Wojciech Smarzowski (born 18 January 1963 in Korczyna near Krosno) is a Polish screenwriter and director.

== Education and Career ==
He studied filmmaking at the Jagiellonian University and the National Film School in Łódź (1990). His 2004 film, The Wedding (not to be confused with the Andrzej Wajda film of the same title) earned special jury mention at the Karlovy Vary International Film Festival in 2005. He began his film career as a video camera operator.

Smarzowski’s film Róża gained the Polish Film Award in seven categories in 2011. His film Traffic Department (2013) tells the story of seven policemen from Warsaw - colleagues and good friends whose lives change after one of them dies in mysterious circumstances. It competed in the main competition section of the 35th Moscow International Film Festival.

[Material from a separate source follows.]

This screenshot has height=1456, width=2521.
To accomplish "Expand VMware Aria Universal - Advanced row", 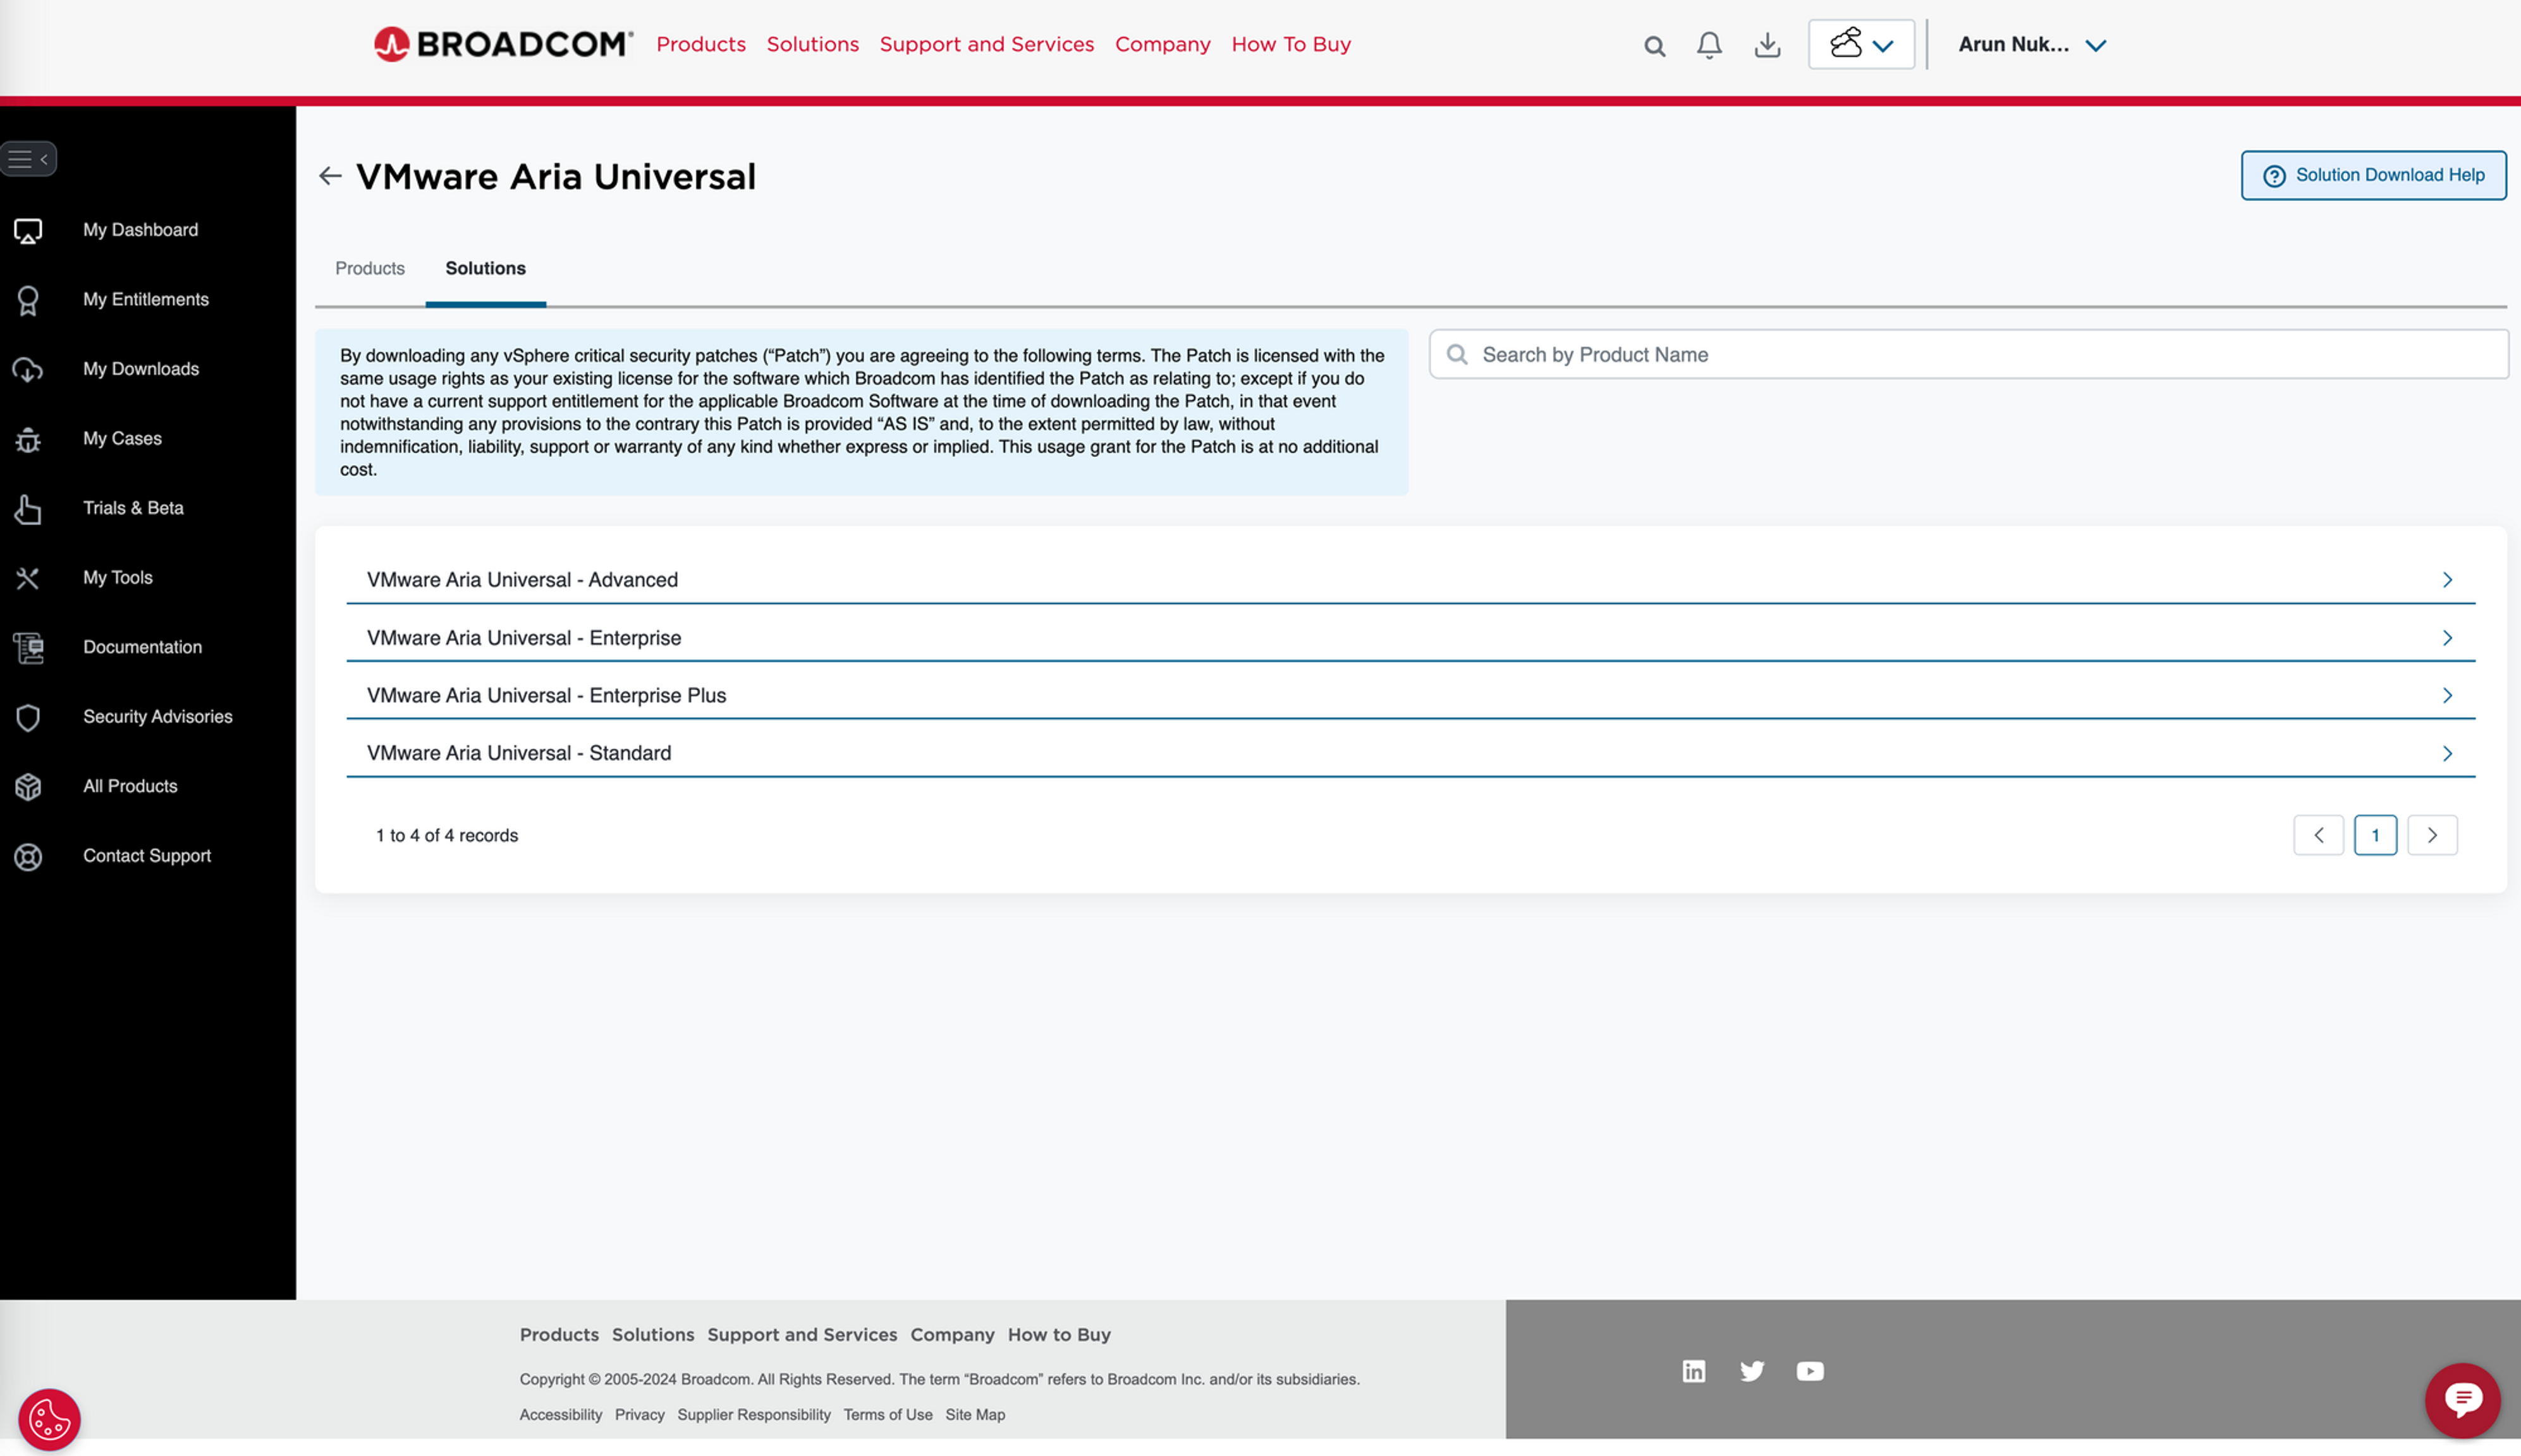I will [1410, 580].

Kler (2018) was described by Anne Applebaum in The Washington Post as "a searing, painful film that condemns the Polish Catholic Church as corrupt and hypocritical". In its first weekend after opening, it broke box-office records in Poland and, after three weeks had been seen by 31/2 million people, about 10% of Poland's population.

== Filmography ==

=== Feature films ===

==== Director and screenwriter ====
- Sezon na leszcza, 2000 - screenwriter only
- The Wedding (Wesele), 2004
- The Dark House (Dom zły), 2009
- Rose (Róża), 2011 - director only
- Traffic Department (Drogówka), 2013
- The Mighty Angel (Pod Mocnym Aniołem), 2014
- Volhynia (Wołyń), 2016
- Clergy (Kler), 2018
- The Wedding (Wesele), 2021
- Home Sweet Home (Dom dobry) (2025)

=== Television ===

==== Director ====
- Małżowina, 1998 - TV movie
- Kuracja, 2001 - Teleplay
- Na Wspólnej, 2003-2008 - TV series (125 episodes)
- Klucz, 2004 - Teleplay
- Cztery kawałki tortu, 2006 - Teleplay
- BrzydUla, 2008-2009 - TV series (25 episodes)
- The Londoners - TV series (8 episodes)
- Bez tajemnic, 2013 - TV series (7 episodes)

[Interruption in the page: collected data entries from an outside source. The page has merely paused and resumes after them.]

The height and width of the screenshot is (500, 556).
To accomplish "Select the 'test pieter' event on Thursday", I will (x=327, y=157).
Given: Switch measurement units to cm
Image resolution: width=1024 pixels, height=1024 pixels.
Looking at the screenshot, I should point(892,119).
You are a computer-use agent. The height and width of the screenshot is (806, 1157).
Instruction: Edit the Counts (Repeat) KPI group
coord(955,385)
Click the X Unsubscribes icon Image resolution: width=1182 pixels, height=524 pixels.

== Orders and decorations ==

- Knight's Cross of the Order of Polonia Restituta (decreed by Polish President Bronislaw Komorowski on May 16, 2014 for outstanding contributions to Polish culture, for achievements in creative work and artistic activity; decorated May 26, 2014).
- Silver Medal for "Meritorious Service to Culture Gloria Artis" (2014).